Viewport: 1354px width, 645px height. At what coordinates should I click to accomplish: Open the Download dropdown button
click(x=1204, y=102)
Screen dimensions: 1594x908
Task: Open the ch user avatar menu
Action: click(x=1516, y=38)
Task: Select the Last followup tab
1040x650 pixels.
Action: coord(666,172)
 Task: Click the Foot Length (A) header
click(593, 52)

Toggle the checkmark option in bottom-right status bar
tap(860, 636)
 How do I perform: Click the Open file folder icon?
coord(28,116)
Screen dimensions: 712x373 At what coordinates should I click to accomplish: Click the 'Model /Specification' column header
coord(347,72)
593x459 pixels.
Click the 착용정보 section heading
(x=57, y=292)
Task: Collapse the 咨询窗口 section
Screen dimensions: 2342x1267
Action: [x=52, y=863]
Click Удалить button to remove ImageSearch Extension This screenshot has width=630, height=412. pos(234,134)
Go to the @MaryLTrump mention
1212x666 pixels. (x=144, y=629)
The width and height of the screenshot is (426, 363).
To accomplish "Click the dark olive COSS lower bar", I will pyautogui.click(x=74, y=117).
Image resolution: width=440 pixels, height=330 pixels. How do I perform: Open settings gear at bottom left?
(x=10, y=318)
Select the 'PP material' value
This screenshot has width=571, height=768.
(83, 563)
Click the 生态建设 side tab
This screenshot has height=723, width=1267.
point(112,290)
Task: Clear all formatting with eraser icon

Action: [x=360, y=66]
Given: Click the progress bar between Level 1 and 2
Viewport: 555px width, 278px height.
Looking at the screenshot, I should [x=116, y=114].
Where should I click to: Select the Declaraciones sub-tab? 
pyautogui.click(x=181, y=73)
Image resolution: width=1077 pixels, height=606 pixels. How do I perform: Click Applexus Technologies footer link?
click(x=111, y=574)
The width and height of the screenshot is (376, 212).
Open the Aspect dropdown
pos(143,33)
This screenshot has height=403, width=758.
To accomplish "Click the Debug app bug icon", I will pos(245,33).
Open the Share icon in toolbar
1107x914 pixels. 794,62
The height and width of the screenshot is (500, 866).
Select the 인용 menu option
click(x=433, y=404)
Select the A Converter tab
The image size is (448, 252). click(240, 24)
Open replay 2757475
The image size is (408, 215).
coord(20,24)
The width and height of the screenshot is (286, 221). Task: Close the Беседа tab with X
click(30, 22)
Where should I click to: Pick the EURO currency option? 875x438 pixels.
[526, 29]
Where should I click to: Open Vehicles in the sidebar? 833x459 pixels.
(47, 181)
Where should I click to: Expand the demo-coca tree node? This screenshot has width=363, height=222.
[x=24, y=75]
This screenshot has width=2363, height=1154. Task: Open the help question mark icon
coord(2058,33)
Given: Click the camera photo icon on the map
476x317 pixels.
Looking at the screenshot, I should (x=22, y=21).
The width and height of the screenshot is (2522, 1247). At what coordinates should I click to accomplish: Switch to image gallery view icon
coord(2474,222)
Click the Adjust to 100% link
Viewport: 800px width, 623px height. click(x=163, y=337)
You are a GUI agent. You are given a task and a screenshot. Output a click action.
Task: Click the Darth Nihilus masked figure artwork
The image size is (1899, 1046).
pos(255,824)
**********
The task :: Rewrite the material above as a numbered list with one line per entry and no blank lines.

Answer to the exercise ::
1. Viewport: 1354px width, 645px height. At what coordinates should I click to accomplish: Open the Download dropdown button
2. click(x=1204, y=102)
3. Screen dimensions: 1594x908
4. Task: Open the ch user avatar menu
5. Action: click(x=1516, y=38)
6. Task: Select the Last followup tab
7. 1040x650 pixels.
8. Action: coord(666,172)
9.  Task: Click the Foot Length (A) header
10. click(593, 52)
11. Toggle the checkmark option in bottom-right status bar
12. tap(860, 636)
13.  How do I perform: Click the Open file folder icon?
14. coord(28,116)
15. Screen dimensions: 712x373 At what coordinates should I click to accomplish: Click the 'Model /Specification' column header
16. coord(347,72)
17. 593x459 pixels.
18. Click the 착용정보 section heading
19. (x=57, y=292)
20. Task: Collapse the 咨询窗口 section
21. Screen dimensions: 2342x1267
22. Action: [x=52, y=863]
23. Click Удалить button to remove ImageSearch Extension This screenshot has width=630, height=412. pos(234,134)
24. Go to the @MaryLTrump mention
25. 1212x666 pixels. (x=144, y=629)
26. The width and height of the screenshot is (426, 363).
27. To accomplish "Click the dark olive COSS lower bar", I will pyautogui.click(x=74, y=117).
28. Image resolution: width=440 pixels, height=330 pixels. How do I perform: Open settings gear at bottom left?
29. (x=10, y=318)
30. Select the 'PP material' value
31. This screenshot has width=571, height=768.
32. (83, 563)
33. Click the 生态建设 side tab
34. This screenshot has height=723, width=1267.
35. point(112,290)
36. Task: Clear all formatting with eraser icon
37. Action: [x=360, y=66]
38. Given: Click the progress bar between Level 1 and 2
39. Viewport: 555px width, 278px height.
40. Looking at the screenshot, I should [x=116, y=114].
41. Where should I click to: Select the Declaraciones sub-tab? 
42. pyautogui.click(x=181, y=73)
43. Image resolution: width=1077 pixels, height=606 pixels. How do I perform: Click Applexus Technologies footer link?
44. click(x=111, y=574)
45. The width and height of the screenshot is (376, 212).
46. Open the Aspect dropdown
47. pos(143,33)
48. This screenshot has height=403, width=758.
49. To accomplish "Click the Debug app bug icon", I will pos(245,33).
50. Open the Share icon in toolbar
51. 1107x914 pixels. 794,62
52. The height and width of the screenshot is (500, 866).
53. Select the 인용 menu option
54. click(x=433, y=404)
55. Select the A Converter tab
56. The image size is (448, 252). click(240, 24)
57. Open replay 2757475
58. The image size is (408, 215).
59. coord(20,24)
60. The width and height of the screenshot is (286, 221). Task: Close the Беседа tab with X
61. click(30, 22)
62. Where should I click to: Pick the EURO currency option? 875x438 pixels.
63. [526, 29]
64. Where should I click to: Open Vehicles in the sidebar? 833x459 pixels.
65. (47, 181)
66. Where should I click to: Expand the demo-coca tree node? This screenshot has width=363, height=222.
67. [x=24, y=75]
68. This screenshot has width=2363, height=1154. Task: Open the help question mark icon
69. coord(2058,33)
70. Given: Click the camera photo icon on the map
71. 476x317 pixels.
72. Looking at the screenshot, I should (x=22, y=21).
73. The width and height of the screenshot is (2522, 1247). At what coordinates should I click to accomplish: Switch to image gallery view icon
74. coord(2474,222)
75. Click the Adjust to 100% link
76. Viewport: 800px width, 623px height. click(x=163, y=337)
77. You are a GUI agent. You are given a task and a screenshot. Output a click action.
78. Task: Click the Darth Nihilus masked figure artwork
79. The image size is (1899, 1046).
80. pos(255,824)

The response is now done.